Władze Meklemburgii-Pomorza Przedniego zażądały od inwestorów Gazociągu Północnego, aby zachowali swobodny dostęp
do portów w Szczecinie i Świnoujściu, jak domagała się Polska. Oznacza to, iż ułożenie gazociągu nie utrudni dostępu do polskich portów. (W Polsce obawiano się, że podwodna rura sprawi, iż tor podejściowy
do portów w Szczecinie i Świnoujściu będzie zbyt płytki dla dużych gazowców, które miałyby zawijać do budowanego w Świnoujściu terminalu LNG).
21 grudnia ub.r. władze landu wydały bowiem zgodę na
ułożenie, liczącego 50 km, odcinka gazociągu, który będzie przebiegał przez niemieckie wody terytorialne do punktu wyjścia na ląd, w Lubminie.

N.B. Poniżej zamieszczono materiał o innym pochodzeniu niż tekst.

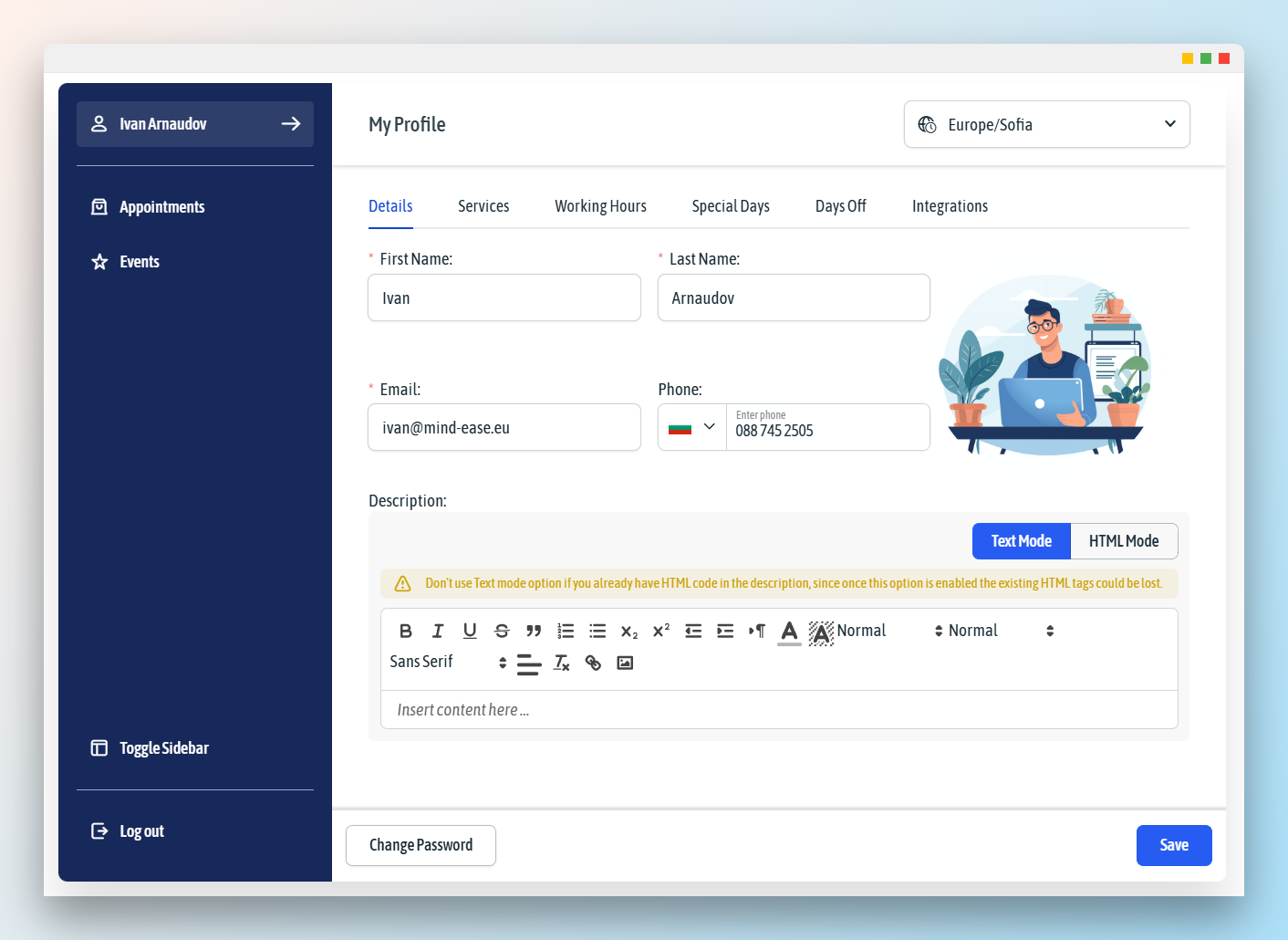Switch to the Working Hours tab

pyautogui.click(x=600, y=206)
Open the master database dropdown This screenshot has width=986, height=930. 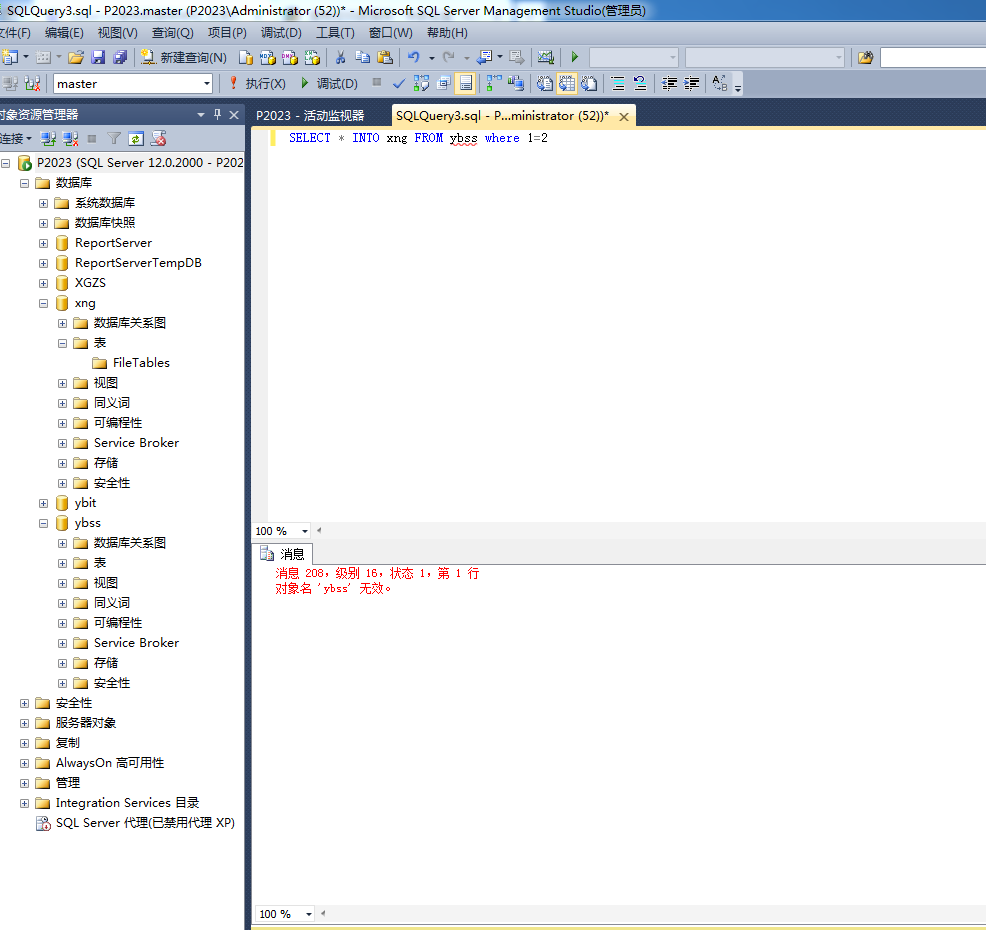[x=207, y=84]
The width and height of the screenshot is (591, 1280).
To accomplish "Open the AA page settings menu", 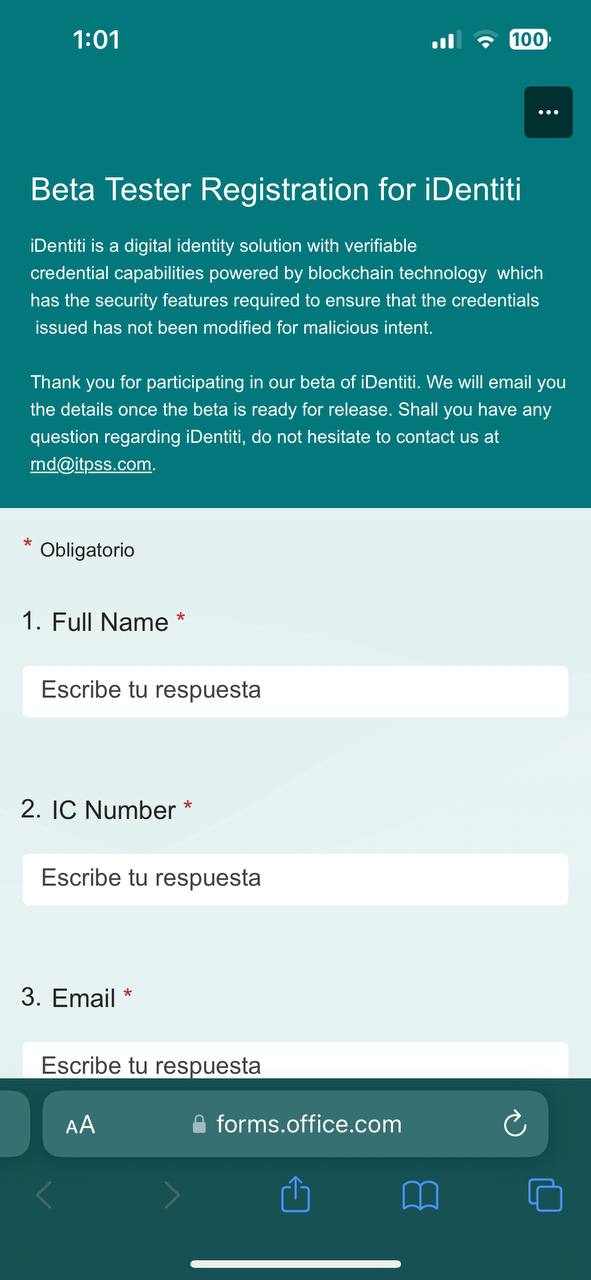I will click(80, 1125).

Drugą zgodę, na ułożenie 31 km odcinka na wodach niemieckiej
wyłącznej strefy ekonomicznej, wyda niemiecki rząd. Obecnie, konsorcjum Nord Stream posiada wszystkie pozytywne decyzje rządów Rosji, Szwecji, Danii, Finlandii i Niemiec. Układanie pierwszej nitki
gazociągu rozpocznie się już w kwietniu br.